TEXT SHOWN:
^^^^^^^^^^^^^^^^

From 956c0a456a149f0e687d118b8c6ddad8e42df828 Mon Sep 17 00:00:00 2001
From: Ubuntu <ubuntu@ip-172-31-46-230.ec2.internal>
Date: Fri, 24 Oct 2025 20:42:30 +0000
Subject: [PATCH v4 2/2] pg_stat_statements: move out jumble-specific routines

During discussion of commit 8eddb06, it was noted that the
fill_in_constant_lengths and generate_normalized_query routines
depend on intricate jumbling knowledge. Implementing this code
within pg_stat_statements does not make sense; it belongs in the
core jumbling module, queryjumblefuncs.c. pg_stat_statements can
then consume these routines without needing to know the details.

This separation became especially apparent with the squashing of
constant lists, but it has been a general issue all along.

In addition to reducing the pg_stat_statements codebase, this
change makes these routines available to other extensions
performing similar operations.

Discussion: https://www.postgresql.org/message-id/CAA5RZ0t6rynOzvABTbHZPF9ydKoay5LN%2B_iM3hHk0ni_Qu_9tg%40mail.gmail.com
---
 .../pg_stat_statements/pg_stat_statements.c   | 274 +-----------------
 src/backend/nodes/queryjumblefuncs.c          | 258 +++++++++++++++++
 src/include/nodes/queryjumble.h               |   4 +
 3 files changed, 269 insertions(+), 267 deletions(-)

^^^^^^^^^^^^^^^^

SOURCE MATERIAL:
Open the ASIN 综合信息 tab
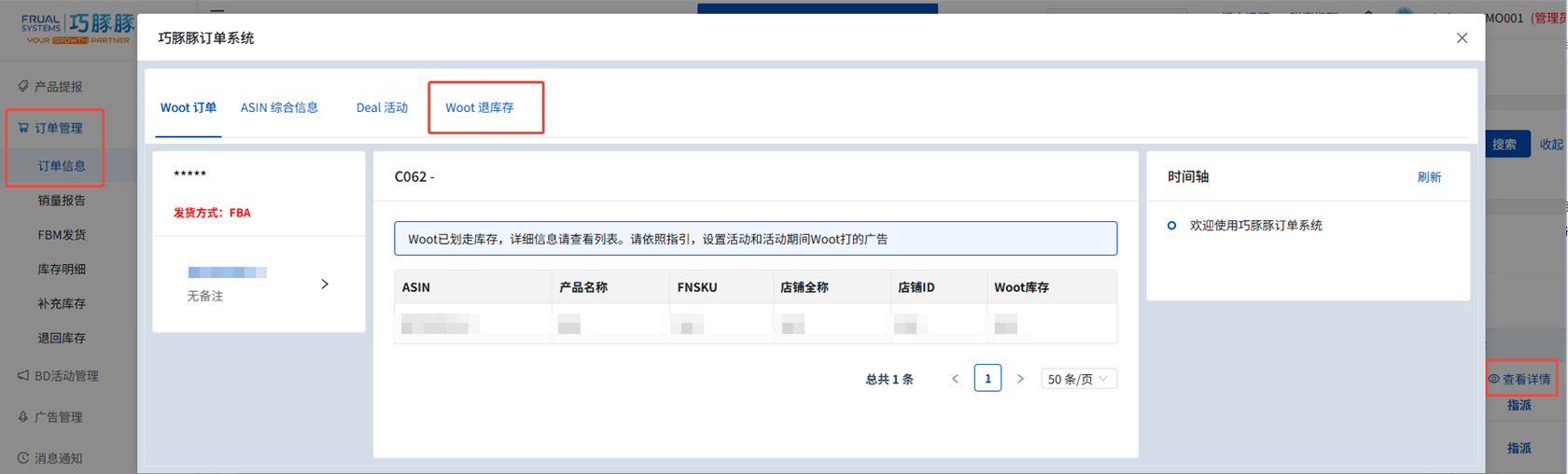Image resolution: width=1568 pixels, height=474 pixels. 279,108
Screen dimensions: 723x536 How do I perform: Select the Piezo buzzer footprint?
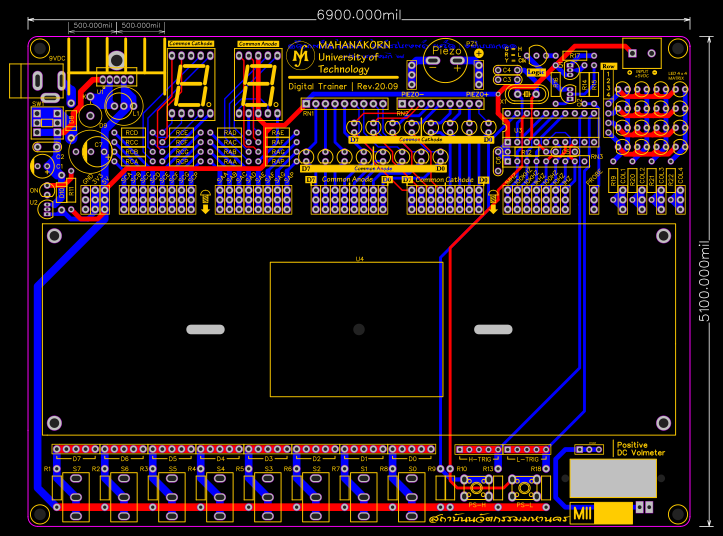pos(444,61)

^^^^^^^^^^^^^^^^

EXERCISES:
1 – Decide whether each statement agrees with the patch message, answering yes or no and quoting the words of the patch message that settle it: (a) the change makes the moved routines available to other extensions; (b) the separation problem arose only with the squashing of constant lists; (c) the patch changes four files.
2 – Reproduce the patch message precisely between "From 956c0a456a149f0e687d118b8c6ddad8e42df828 Mon" and "know the details.", inclusive.
Base every answer on the patch message alone, not on the data.

EXERCISE ANSWERS:
1 –
(a) Yes: "this change makes these routines available to other extensions performing similar operations."
(b) No: "but it has been a general issue all along."
(c) No: "3 files changed"

2 –
From 956c0a456a149f0e687d118b8c6ddad8e42df828 Mon Sep 17 00:00:00 2001
From: Ubuntu <ubuntu@ip-172-31-46-230.ec2.internal>
Date: Fri, 24 Oct 2025 20:42:30 +0000
Subject: [PATCH v4 2/2] pg_stat_statements: move out jumble-specific routines

During discussion of commit 8eddb06, it was noted that the
fill_in_constant_lengths and generate_normalized_query routines
depend on intricate jumbling knowledge. Implementing this code
within pg_stat_statements does not make sense; it belongs in the
core jumbling module, queryjumblefuncs.c. pg_stat_statements can
then consume these routines without needing to know the details.